Increased Legal Risk for Banking Marijuana Businesses

We offer the following observations regarding these developments.

First, by having filed with FinCEN one of the three new SARs (which in virtually every case would be the Marijuana Limited SAR), a bank has made an admission of probable criminal conduct on its own part if the federal government elects to initiate criminal action against the filing bank and its management. Because prosecuting criminal drug laws against individuals and small businesses is time consuming and a drain of resources, using a bank’s own statement of liability in a statement made to the federal government under penalty of perjury might be a preferred strategy. Although a list of potential penalties might be available (e.g., asset forfeiture, civil and criminal penalties and RICO actions), it is certainly possible that the federal government might pressure banks to withdraw from providing banking services to marijuana businesses.
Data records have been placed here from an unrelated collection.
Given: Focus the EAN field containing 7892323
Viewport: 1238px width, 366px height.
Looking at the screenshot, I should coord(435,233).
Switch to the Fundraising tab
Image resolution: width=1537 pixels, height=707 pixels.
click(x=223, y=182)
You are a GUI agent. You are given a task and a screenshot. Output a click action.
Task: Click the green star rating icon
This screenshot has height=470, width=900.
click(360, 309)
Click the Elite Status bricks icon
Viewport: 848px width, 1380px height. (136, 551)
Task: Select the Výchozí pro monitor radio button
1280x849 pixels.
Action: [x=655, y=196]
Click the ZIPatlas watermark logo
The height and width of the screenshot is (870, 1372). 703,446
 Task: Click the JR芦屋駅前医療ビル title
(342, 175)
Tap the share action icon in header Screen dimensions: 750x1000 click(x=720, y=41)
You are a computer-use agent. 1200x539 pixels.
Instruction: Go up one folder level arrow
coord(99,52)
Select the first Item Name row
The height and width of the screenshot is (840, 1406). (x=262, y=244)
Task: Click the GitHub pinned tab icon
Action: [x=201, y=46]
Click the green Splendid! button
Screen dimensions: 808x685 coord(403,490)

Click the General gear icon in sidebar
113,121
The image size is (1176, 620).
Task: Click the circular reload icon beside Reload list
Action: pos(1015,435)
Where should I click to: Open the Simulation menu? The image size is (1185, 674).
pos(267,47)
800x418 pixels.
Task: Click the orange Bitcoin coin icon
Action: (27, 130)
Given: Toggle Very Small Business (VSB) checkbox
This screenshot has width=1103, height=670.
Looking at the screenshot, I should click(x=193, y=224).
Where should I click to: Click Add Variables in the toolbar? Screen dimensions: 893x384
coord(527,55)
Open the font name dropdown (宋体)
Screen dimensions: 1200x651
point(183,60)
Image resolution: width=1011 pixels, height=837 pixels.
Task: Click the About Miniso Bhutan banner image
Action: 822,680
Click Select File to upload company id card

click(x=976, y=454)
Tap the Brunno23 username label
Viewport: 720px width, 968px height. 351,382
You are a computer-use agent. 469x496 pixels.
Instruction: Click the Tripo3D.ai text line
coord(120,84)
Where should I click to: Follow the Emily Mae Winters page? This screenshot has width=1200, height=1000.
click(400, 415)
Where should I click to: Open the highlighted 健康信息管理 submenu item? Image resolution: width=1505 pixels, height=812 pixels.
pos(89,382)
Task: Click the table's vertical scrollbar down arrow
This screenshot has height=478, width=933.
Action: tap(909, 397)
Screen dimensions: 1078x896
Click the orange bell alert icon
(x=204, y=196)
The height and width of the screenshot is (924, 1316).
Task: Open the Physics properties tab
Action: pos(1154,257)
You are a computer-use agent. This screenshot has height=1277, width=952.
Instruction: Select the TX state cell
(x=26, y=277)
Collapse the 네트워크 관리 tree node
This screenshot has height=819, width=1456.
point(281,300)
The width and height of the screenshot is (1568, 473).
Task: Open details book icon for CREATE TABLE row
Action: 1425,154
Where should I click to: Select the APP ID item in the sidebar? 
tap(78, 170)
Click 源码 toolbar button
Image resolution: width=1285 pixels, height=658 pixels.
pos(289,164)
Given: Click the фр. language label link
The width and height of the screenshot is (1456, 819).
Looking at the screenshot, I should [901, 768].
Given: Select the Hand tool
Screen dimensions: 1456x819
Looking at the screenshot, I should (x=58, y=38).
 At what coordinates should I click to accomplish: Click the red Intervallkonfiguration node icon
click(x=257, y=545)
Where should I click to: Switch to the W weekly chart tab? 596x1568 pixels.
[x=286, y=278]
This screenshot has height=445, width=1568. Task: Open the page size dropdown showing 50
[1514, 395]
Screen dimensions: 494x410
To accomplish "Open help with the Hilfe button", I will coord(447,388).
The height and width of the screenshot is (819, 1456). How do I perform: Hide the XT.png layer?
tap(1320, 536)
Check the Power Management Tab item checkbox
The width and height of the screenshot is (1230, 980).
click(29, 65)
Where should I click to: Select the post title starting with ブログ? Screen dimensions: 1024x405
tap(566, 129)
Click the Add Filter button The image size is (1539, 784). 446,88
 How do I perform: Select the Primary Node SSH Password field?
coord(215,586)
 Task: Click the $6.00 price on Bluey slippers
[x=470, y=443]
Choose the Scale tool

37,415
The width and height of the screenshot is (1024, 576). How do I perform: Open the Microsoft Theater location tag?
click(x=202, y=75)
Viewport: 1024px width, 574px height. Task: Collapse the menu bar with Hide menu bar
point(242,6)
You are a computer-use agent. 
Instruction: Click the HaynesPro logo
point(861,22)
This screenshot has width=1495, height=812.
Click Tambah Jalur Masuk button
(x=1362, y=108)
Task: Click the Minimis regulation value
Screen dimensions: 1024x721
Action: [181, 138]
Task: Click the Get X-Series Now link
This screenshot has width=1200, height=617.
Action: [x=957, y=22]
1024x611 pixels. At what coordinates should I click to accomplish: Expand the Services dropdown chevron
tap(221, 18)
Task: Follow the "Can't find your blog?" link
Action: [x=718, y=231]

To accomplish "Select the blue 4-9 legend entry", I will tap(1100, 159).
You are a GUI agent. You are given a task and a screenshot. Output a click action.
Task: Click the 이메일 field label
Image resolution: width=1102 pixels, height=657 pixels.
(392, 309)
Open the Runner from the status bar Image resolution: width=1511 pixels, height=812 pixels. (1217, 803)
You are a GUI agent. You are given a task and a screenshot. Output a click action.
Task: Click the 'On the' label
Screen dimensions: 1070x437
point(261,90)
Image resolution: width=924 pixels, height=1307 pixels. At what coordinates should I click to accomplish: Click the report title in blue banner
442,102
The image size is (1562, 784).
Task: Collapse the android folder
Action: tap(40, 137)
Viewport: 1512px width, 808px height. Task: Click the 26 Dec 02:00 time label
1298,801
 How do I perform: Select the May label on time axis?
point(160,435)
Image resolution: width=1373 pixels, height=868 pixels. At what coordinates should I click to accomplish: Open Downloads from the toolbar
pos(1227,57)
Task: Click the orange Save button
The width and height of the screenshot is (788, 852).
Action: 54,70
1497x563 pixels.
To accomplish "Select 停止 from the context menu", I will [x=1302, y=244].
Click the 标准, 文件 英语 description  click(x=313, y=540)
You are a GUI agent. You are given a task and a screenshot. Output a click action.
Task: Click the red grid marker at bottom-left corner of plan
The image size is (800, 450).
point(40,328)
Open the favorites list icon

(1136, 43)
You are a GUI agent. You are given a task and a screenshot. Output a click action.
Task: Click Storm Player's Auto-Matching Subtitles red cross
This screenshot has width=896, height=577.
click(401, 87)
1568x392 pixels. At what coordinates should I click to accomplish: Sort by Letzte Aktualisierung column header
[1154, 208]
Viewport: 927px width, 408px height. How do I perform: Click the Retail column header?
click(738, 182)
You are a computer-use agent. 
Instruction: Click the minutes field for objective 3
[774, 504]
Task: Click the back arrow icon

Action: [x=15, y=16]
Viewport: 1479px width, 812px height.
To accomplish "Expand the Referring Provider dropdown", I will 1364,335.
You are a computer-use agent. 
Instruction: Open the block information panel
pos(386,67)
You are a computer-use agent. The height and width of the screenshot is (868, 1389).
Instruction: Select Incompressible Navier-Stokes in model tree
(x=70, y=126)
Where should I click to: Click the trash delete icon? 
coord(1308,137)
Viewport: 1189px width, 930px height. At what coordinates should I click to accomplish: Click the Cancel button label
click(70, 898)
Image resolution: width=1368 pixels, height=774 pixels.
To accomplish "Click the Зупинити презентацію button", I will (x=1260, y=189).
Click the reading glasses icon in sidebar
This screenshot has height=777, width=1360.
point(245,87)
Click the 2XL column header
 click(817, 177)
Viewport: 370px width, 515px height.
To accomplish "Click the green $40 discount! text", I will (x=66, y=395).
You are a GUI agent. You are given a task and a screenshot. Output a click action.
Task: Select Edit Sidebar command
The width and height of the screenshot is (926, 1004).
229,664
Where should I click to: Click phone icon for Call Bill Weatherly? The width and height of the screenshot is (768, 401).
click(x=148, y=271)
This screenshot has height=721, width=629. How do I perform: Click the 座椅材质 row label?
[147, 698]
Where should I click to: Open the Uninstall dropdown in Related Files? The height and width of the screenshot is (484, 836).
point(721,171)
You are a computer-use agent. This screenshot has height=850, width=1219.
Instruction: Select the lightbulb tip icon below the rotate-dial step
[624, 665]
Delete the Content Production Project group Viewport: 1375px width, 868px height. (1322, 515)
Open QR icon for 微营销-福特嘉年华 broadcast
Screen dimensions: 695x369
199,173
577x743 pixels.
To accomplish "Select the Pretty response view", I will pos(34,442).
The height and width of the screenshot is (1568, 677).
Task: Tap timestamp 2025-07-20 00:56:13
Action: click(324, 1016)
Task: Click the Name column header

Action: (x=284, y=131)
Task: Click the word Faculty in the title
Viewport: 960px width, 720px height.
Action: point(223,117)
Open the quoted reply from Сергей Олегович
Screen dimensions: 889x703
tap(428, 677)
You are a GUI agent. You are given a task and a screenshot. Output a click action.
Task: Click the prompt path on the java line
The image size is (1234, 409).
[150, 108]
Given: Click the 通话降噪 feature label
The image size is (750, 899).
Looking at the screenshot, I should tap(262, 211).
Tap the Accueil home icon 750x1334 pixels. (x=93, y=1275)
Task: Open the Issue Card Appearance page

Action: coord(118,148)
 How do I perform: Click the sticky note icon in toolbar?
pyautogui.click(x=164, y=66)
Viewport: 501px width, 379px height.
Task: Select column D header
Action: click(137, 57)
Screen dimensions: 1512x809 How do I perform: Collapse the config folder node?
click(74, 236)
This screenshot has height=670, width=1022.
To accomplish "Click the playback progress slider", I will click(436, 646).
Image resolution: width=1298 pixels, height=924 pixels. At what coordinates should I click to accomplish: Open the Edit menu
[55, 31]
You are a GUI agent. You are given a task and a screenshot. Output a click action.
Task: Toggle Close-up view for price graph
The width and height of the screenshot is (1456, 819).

A bank should also consider the possibility that fines and penalties, including criminal penalties, might be pursued not only against the bank, but also against officers, directors and employees of the bank. (Among other things, the availability of insurance coverage to pay for legal defense costs should be verified.)

Second, banks wishing to continue providing banking services to marijuana businesses should revisit the current interpretative guidance and determine whether the bank’s on-going due diligence required by the guidance is commensurate with the degree of due diligence that the guidance mandates. Further, since the Administration may elect to distinguish between medical marijuana and recreational establishments, the degree of due diligence required for the two categories of marijuana businesses may be significantly disparate in nature.

Third, a bank may elect to review the banking services it provides to vendors of marijuana businesses, such as suppliers of fertilizer, irrigation, energy and similar products and services. A related issue arises in regard to banking a company that has an affiliated entity directly involved in marijuana, but the bank’s relationship is limited to non-marijuana affiliated operations. Similarly, if the vendor provides support services to both medical and recreational marijuana businesses, separating those functions may be difficult or impossible.2

Fourth, in light of what appears to be a changed enforcement posture on the part of the Trump Administration, the senior management of the bank and its board of directors should be fully briefed regarding the increased legal risk that may soon be presented.

Finally, a bank electing to continue banking marijuana businesses should consider retaining counsel with white-collar criminal experience, including AML expertise, in advance to assist should a DOJ inquiry occur. Among other things, the bank’s compliance with the current guidance should be organized, and counsel should be well-versed in the enforcement perspective and strategy employed by the DOJ when it considers bringing a criminal prosecution or investigation.


1 See, James M. Cole, Deputy Attorney General, U.S. Department of Justice, Memorandum for All United States Attorneys: Guidance Regarding Marijuana Enforcement (August 29, 2013) (the “Cole Memo”); James M. Cole, Deputy Attorney General, U.S. Department of Justice, Supplementary Guidance (February 14, 2104); FinCEN FIN No. 2014, BSA Expectations Regarding Marijuana-Related Businesses (February 14, 2014).
2 It should be noted that the FinCEN guidance, at footnote 7, appears to indicate that indirect support of marijuana businesses does require the filing of one of the marijuana-related SARs.